目的研究羟苯氨酮对全心停灌-复灌损伤的影响。方法采用离体大鼠心脏停灌40 min-复灌30 min模型，从心脏功能、心肌能量代谢、抗氧化、线粒体钙超载及超微结构等方面观察药物作用。结果停灌前和复灌时给予羟苯氨酮(1~10 μmol·L^-1)明显增加复灌时心肌收缩力与冠脉流量，降低冠脉流出液的肌酸磷酸激酶(CPK)活性，对抗损伤所致的心肌三磷酸腺苷(ATP)与磷酸肌酸(PCr)含量降低，增强心肌抗氧化能力，对抗线粒体钙超载，使线粒体超微结构保持得比较完整。结论羟苯氨酮明显对抗停灌-复灌致心肌损伤，为该药保护再灌注损伤提出有力依据。

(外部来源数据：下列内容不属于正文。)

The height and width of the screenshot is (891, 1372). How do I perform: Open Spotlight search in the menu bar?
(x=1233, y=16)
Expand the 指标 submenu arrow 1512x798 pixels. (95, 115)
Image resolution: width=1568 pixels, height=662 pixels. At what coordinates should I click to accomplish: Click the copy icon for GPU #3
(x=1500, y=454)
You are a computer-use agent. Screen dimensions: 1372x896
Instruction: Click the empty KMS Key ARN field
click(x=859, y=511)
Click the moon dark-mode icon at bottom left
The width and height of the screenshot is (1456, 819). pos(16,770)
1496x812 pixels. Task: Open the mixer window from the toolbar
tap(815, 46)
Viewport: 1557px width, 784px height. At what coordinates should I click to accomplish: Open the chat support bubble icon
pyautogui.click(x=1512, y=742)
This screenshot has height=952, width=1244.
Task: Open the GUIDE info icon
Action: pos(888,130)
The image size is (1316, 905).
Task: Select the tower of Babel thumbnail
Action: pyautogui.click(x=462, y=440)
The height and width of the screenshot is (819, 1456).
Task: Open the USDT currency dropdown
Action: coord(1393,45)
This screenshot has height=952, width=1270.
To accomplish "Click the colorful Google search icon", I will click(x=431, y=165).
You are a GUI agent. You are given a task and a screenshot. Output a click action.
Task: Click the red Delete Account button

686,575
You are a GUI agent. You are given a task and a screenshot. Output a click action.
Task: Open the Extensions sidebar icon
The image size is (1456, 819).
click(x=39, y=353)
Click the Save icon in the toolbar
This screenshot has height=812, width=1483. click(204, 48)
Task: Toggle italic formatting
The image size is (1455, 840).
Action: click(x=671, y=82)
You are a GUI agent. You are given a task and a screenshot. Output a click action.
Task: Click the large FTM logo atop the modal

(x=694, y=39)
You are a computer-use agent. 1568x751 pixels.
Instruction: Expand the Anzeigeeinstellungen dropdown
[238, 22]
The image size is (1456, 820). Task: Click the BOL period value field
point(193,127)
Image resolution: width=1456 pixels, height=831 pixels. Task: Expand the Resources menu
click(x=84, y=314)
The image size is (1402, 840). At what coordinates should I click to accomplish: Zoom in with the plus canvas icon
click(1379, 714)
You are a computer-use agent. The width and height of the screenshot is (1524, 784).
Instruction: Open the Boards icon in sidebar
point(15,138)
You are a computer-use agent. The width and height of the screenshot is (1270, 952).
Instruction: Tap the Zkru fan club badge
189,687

Protection of oxyphenamone against cardiac arrest-reperfusion injury of isolated rat hearts

AIM: To ascertain the protective effect of oxyphenamone, a novel inodilator, against myocardial ischemia-reperfusion injury. METHODS: A model of global myocardial ischemia-reperfusion injury (I-R) was established by arresting the infusion to heart 40 min followed by reperfusion 30 min in the preparations of rat Langendorff' s hearts. The protective effects of oxyphenamone were evaluated by the cardiac function, the activity of creatine phosphokinase (CPK) in coronary efflux, the myocardial energy metabolism and antioxidation, the membrane fluidity, the activity of ATPase, the calcium content and ultrastructure of mitochondria. RESULTS: Administration of oxyphenamone to the infused heart before cardiac arrest and during reperfusion ameliorated the decreases of myocardial contractile force and coronary flow and the increase of the activity of CPK in coronary efflux induced by cardiac arrest-reperfusion (A-R). At the concentration of 1-10 micromol x L(-1) oxyphenamone dose-dependently antagonized the decrease of myocardial adenosine triphosphate (ATP) and creatine phosphate (PCr) induced by A-R, increased the activities of myocardial superoxide dismutase (SOD) and glutathione peroxidase (GSH-px), decreased mitochondrial malondialdehyde (MDA) content and increased membrane fluidity, glutathione (GSH) content and the activities of GSH-px and ATPase of mitochondria. The parameters mentioned above even maintained at normal level when high concentration of oxyphenamone (10 micromol x L(-1)) was applied. Oxyphenamone also antagonized the mitochondrial calcium overload and the ultrastructure damage of mitochondria induced by A-R obviously. Addition of oxyphenamone (1-100 micromol x L(-1)) to the system of Fe2+-cysteine or Fe2+-H2O2, which could produce oxygen free radicals, decreased MDA content and increased GSH and membrane fluidity of mitochondria significantly. CONCLUSION: With the results of examinations of the cardiac physiological function, myocardial energy metabolism and antioxidation and the calcium content and ultrastructure of mitochondria, it is indicated that oxyphenamone could protect the isolated rat heart against cardiac arrest-reperfusion injury markedly and the mechanism of its action may be related to the antioxidative effect of this agent.